Sendromun bireylerin yaşam kalitesini olumsuz yönde etkileyebileceğini de söyleyen Uzman Klinik Psikolog Uluğ Çağrı Beyaz, “Bu sendrom, sosyal etkileşimde zorluklar, iletişim eksikliği, tekrarlayan davranışlar ve sınırlı ilgi alanları gibi belirtilerle ilişkilendirilebilir. Bu durum, günlük yaşam aktivitelerini yerine getirme yeteneğini etkileyebilir, kişisel ilişkilerde sorunlara yol açabilir, iş, okul, diğer sosyal ortamlarda zorluklar ve genel yaşamın refahını azaltabilir. Ayrıca sağlık sorunlarının yaşanmasına da etki edebilir” dedi.
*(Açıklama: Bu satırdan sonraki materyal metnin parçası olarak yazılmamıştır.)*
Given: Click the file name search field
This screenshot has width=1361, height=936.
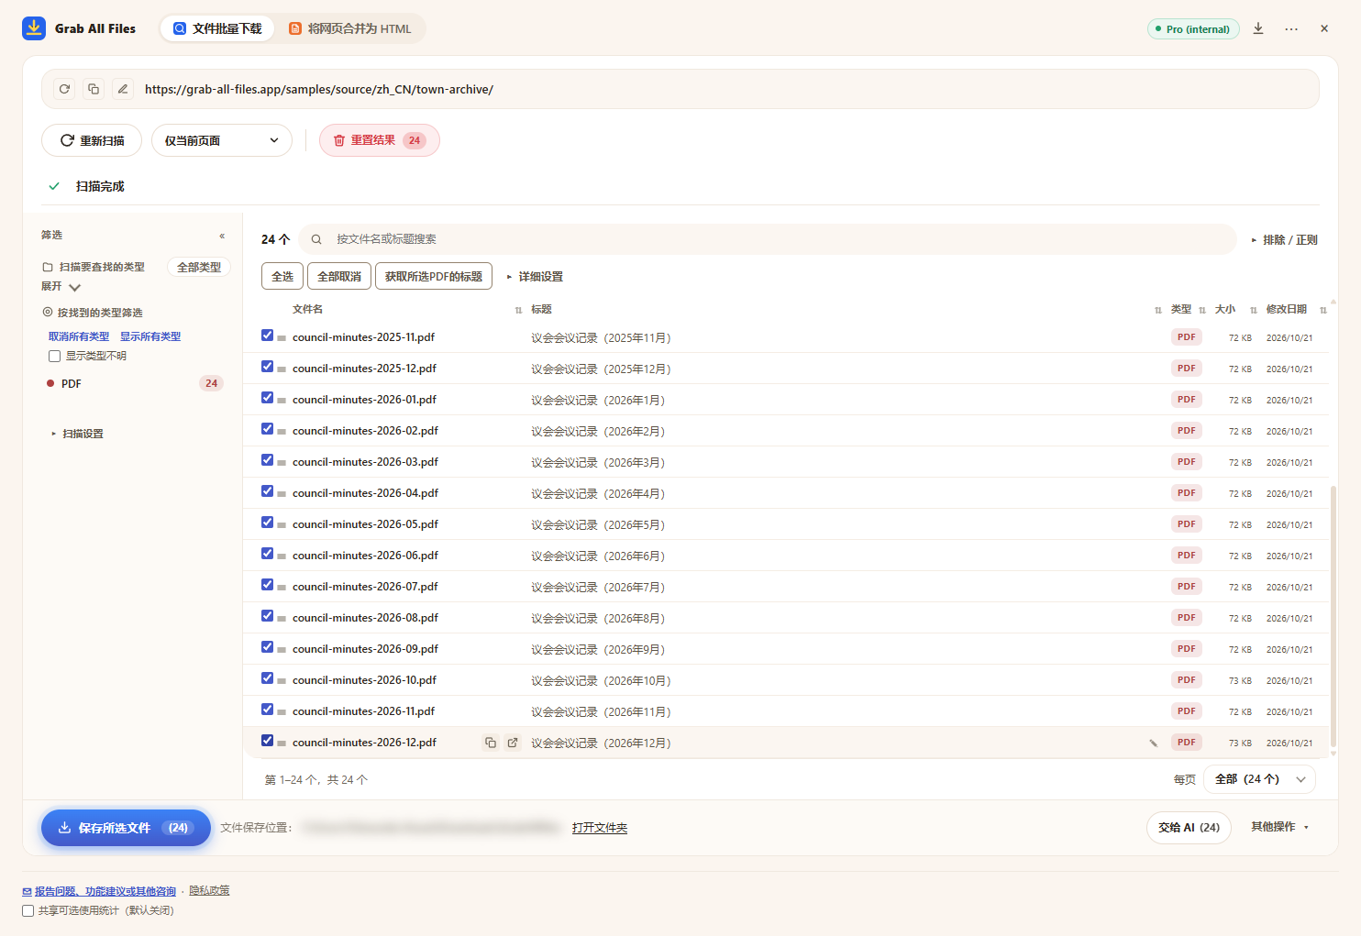Looking at the screenshot, I should point(768,239).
TEDAVİ İÇİN HANGİ YÖNTEMLER KULLANILIR?
‘Nuh Sendromu’nun tedavisinin, genellikle multidisipliner bir yaklaşım içerdiğini ve bireyin spesifik ihtiyaçlarına ve semptomlarına yönelik olarak kişiselleştirilmiş bir plan oluşturmak gerektiğini kaydeden Uzman Klinik Psikolog Uluğ Çağrı Beyaz, sözlerini şöyle tamamladı:
“Tedavi genellikle eğitim, terapi ve destek hizmetlerini içerir. Ayrıca farmakolojik müdahale de gerekebilir. Eğitim programları, bireyin iletişim becerilerini geliştirmeye, sosyal etkileşim yeteneklerini artırmaya ve günlük yaşam becerilerini kazanmaya odaklanır. Bilişsel Davranışçı terapi, tekrarlayıcı davranışları ve rutinleri yönetmeye, duygusal düzenlemeyi geliştirmeye ve uygun sosyal davranışları öğretmeye yardımcı olabilir.
Ayrıca, aile eğitimi ve destek programları, aile üyelerinin bireyin ihtiyaçlarını anlamalarına, destek vermelerine ve etkili bir şekilde iletişim kurmalarına yardımcı olabilir. İlaç tedavisi bazen semptomların yönetimine yardımcı olabilir, özellikle Obsesif kompulsif bozukluk (Okb), anksiyete, depresyon gibi eşlik eden durumlar varsa. Tedavi, bireyin yaşam kalitesini artırmaya ve bağımsızlık düzeyini maksimize etmeye odaklanırken, erken tanı ve erken müdahale genellikle daha iyi sonuçlar sağlayabilmektedir.”